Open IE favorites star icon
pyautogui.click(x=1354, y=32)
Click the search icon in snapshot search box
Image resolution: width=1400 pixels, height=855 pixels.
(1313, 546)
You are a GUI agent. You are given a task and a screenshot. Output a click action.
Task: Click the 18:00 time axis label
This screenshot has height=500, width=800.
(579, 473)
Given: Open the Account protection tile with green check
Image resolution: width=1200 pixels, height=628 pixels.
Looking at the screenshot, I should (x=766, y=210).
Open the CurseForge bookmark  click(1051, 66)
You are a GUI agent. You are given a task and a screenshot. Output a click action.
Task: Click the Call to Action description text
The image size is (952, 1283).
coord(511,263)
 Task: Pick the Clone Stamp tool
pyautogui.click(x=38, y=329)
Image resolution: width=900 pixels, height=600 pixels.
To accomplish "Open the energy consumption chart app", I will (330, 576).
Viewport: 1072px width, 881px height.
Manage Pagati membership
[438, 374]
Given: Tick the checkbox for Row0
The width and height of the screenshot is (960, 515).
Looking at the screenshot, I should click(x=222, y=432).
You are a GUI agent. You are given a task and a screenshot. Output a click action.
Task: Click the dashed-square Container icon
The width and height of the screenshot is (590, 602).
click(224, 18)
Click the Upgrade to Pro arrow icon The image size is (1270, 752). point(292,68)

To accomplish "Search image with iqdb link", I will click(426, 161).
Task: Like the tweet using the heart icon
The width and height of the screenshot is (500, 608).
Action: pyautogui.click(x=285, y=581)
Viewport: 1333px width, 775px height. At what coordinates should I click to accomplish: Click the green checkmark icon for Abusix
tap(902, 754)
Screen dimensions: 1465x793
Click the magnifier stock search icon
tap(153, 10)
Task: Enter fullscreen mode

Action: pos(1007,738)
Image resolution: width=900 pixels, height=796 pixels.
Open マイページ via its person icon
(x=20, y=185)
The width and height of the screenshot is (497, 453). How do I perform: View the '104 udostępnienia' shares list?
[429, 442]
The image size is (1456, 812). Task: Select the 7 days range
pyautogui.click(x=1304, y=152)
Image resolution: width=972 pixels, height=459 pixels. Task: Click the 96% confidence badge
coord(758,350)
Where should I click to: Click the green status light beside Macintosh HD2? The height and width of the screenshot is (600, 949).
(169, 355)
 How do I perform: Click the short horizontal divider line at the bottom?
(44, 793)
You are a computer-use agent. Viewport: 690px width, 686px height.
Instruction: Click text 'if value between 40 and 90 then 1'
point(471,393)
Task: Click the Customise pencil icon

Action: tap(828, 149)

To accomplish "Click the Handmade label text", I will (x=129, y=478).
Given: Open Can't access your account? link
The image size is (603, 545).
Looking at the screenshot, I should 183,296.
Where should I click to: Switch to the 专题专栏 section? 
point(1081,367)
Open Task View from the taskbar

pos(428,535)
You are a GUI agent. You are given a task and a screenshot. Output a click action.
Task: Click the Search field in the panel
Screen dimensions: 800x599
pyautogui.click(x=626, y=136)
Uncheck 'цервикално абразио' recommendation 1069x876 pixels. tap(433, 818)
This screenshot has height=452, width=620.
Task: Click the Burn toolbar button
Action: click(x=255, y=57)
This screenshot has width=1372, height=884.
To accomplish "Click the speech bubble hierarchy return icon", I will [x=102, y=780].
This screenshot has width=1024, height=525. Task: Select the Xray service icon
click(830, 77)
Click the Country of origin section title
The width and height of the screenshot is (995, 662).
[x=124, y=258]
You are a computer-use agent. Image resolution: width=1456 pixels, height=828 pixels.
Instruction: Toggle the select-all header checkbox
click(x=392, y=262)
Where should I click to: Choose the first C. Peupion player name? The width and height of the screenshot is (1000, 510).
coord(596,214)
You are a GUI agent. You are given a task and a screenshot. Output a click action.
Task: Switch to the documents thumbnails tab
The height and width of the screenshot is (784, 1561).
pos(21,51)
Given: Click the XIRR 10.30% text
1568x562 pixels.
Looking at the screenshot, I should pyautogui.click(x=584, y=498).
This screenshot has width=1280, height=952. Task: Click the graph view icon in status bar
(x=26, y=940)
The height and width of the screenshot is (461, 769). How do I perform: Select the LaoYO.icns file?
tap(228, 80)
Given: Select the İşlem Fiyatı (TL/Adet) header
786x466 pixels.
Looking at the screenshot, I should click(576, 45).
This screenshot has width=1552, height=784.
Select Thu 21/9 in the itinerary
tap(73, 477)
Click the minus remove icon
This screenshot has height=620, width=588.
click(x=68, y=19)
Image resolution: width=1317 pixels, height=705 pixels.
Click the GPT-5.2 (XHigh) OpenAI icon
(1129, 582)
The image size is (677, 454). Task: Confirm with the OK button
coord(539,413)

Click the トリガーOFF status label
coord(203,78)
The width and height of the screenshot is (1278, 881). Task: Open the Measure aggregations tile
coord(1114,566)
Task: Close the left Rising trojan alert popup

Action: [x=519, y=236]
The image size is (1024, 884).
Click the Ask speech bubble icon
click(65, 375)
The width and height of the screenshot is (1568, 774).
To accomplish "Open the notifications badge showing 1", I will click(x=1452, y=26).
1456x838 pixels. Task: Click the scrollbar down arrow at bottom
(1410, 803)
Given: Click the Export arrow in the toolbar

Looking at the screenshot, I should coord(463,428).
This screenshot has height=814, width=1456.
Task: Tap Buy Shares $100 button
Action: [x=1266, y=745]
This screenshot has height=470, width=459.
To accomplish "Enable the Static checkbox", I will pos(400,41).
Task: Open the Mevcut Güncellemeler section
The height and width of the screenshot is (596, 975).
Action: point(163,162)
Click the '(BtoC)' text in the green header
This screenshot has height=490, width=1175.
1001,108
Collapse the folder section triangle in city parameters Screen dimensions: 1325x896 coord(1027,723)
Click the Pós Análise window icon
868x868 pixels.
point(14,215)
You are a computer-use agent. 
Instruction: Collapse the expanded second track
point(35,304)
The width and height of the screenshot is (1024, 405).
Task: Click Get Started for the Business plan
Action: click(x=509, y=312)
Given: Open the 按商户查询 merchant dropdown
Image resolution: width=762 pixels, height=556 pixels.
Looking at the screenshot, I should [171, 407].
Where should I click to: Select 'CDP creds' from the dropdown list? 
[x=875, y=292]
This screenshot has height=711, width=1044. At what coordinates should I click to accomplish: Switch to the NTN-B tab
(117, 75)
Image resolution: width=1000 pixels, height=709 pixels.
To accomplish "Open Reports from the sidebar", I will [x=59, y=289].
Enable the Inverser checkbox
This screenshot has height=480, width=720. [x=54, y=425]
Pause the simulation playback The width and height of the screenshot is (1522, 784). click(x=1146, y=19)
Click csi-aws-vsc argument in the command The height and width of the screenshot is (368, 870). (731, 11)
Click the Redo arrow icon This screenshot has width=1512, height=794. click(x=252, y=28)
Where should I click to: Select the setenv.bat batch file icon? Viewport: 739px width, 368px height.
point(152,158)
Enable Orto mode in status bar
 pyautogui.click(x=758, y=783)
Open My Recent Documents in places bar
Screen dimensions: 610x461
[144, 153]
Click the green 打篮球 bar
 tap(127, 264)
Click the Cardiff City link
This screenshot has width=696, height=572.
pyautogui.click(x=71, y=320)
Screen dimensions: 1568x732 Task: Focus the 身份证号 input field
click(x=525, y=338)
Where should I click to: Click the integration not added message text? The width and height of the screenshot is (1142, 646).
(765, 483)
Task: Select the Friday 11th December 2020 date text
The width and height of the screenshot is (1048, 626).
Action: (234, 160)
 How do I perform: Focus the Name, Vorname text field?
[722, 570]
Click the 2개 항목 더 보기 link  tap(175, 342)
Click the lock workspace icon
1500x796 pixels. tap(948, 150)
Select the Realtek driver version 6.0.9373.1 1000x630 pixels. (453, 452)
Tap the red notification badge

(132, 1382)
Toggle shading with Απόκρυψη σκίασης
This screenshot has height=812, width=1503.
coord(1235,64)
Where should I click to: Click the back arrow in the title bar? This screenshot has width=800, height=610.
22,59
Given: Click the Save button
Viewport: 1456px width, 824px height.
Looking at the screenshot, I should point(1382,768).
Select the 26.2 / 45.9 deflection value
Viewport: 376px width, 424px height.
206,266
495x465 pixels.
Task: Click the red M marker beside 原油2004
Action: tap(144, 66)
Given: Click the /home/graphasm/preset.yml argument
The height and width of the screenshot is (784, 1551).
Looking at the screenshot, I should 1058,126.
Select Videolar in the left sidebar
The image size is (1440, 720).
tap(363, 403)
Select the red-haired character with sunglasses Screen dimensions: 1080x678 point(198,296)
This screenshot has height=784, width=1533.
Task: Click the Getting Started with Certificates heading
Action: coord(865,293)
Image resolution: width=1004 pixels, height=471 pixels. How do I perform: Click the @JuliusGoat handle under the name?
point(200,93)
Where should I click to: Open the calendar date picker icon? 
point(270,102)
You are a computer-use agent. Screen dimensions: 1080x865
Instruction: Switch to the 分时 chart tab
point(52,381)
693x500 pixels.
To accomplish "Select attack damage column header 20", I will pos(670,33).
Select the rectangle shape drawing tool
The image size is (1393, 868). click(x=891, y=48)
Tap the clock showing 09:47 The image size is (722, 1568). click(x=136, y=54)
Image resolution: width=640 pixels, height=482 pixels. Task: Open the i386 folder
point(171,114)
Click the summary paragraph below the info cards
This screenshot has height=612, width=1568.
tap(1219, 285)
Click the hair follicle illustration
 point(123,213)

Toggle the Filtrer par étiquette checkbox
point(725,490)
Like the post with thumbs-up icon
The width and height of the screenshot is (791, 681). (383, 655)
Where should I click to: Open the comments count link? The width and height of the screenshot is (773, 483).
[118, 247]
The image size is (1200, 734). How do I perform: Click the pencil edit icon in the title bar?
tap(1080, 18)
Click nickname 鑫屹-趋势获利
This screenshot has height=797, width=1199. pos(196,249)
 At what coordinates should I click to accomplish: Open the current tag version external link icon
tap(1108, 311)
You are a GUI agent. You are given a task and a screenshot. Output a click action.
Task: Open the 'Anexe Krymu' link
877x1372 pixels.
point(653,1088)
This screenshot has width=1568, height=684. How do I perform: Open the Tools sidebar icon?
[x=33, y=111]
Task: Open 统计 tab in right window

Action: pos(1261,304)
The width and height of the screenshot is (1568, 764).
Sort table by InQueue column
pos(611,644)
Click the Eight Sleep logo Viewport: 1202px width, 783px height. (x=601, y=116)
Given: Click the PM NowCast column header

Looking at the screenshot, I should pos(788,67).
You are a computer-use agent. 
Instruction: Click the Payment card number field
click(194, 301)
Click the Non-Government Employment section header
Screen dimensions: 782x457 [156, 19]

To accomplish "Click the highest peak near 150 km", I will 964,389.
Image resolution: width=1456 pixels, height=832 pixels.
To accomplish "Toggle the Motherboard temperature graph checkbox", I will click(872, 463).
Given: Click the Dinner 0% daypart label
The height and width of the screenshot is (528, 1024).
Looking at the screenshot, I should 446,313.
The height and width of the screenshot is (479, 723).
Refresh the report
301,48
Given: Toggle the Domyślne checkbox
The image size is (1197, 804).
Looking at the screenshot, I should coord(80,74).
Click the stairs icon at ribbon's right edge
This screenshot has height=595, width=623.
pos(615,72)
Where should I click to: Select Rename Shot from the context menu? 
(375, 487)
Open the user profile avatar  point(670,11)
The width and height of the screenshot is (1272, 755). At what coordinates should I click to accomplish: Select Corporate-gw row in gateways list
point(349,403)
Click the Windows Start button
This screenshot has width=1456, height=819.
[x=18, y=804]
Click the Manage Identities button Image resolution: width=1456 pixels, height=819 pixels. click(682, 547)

## Task brief
Look above for the line holding "Image resolution: width=900 pixels, height=796" and the line holding "You are a computer-use agent. Viewport: 690px", then output exactly those two lines and every line between them, nothing more.

## Answer section
Image resolution: width=900 pixels, height=796 pixels.
Open マイページ via its person icon
(x=20, y=185)
The width and height of the screenshot is (497, 453). How do I perform: View the '104 udostępnienia' shares list?
[429, 442]
The image size is (1456, 812). Task: Select the 7 days range
pyautogui.click(x=1304, y=152)
Image resolution: width=972 pixels, height=459 pixels. Task: Click the 96% confidence badge
coord(758,350)
Where should I click to: Click the green status light beside Macintosh HD2? The height and width of the screenshot is (600, 949).
(169, 355)
 How do I perform: Click the short horizontal divider line at the bottom?
(44, 793)
You are a computer-use agent. Viewport: 690px width, 686px height.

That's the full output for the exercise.